On Behalf of | Feb 19, 2021 | Divorce

When people divorce, it is often a sad conclusion to years of efforts to get along and mend old wounds despite the irreconcilable differences that keep bubbling to the surface. Even when they finally decide to go their separate ways, many parents don’t want their life decisions to negatively impact their children.

For California parents, there is a growing trend toward divorce nesting as a means of minimizing the impact divorce will have on the children. These couples wish to keep the children as their top priority. Although this type of arrangement isn’t for everyone, having it on the table is important for parents who are monitoring the impact this change may cause.

The nesting plan

Divorce nesting is a unique co-parenting arrangement where the parents keep the family home and take turns living with the children, who remain in the home.
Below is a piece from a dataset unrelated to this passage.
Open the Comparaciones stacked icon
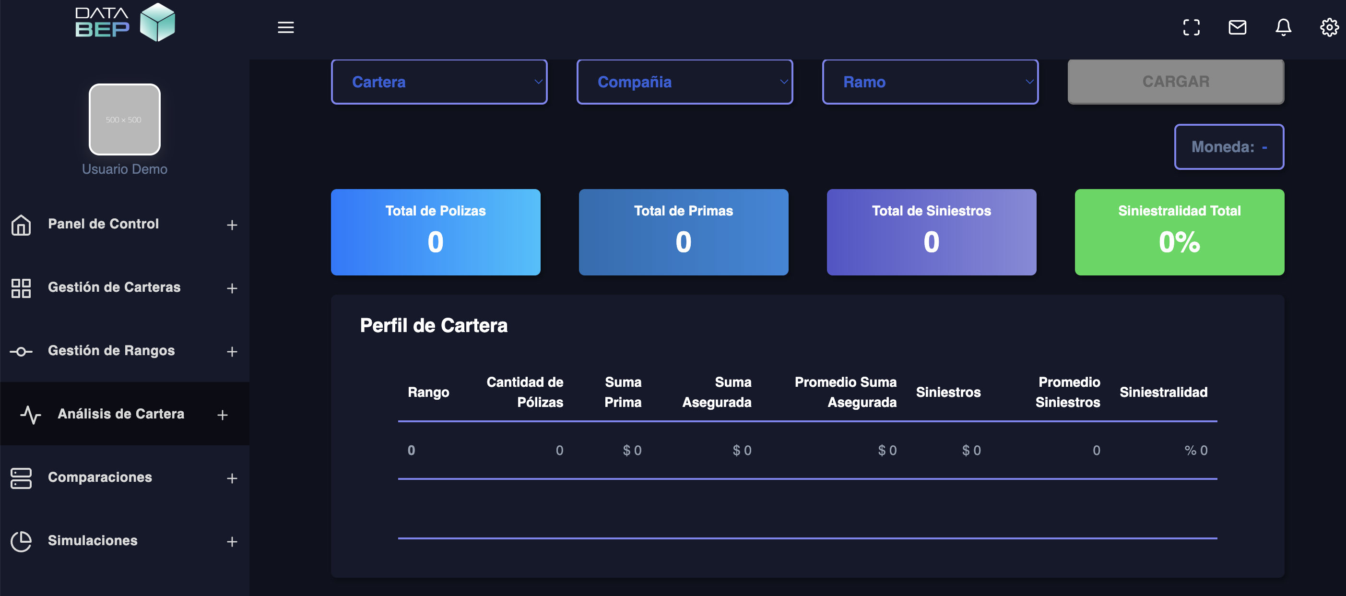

The parents maintain another living space where each can live during the periods that one parent is not in the house.

While this may seem an ideal arrangement for some, it is no substitute for a parenting plan that includes a clear schedule for living arrangements, exceptions during the holidays and special weekends and the division of expenses.

The pros

On the plus side, there are both emotional and financial benefits to this type of co-parenting. Although younger children may weather a traditional divorce more easily, tweens and teens divorce may feel social embarrassment and resentment that will be minimized if they get to live full-time in the home. It can also ease the pain of separation for couples who may not be emotionally ready to move on.

From a financial standpoint, divorce nesting eliminates the squabbles and tension created by having to decide right away between selling the home or deciding who stays. Sharing the financial costs of renting or buying another space that also will be shared living will make divorce far less costly than the alternative.

The cons

Splitting community property in a California divorce and selling the home allows a clean break for people who need this in order to go on with their lives. The lines are blurred in a nesting arrangement in a way that can spark more arguments than if the couple just made the financial split cleanly.

Couples going through divorce in the San Diego area may will want to explore options that will address their unique concerns in order to make decisions that will allow them to move forward.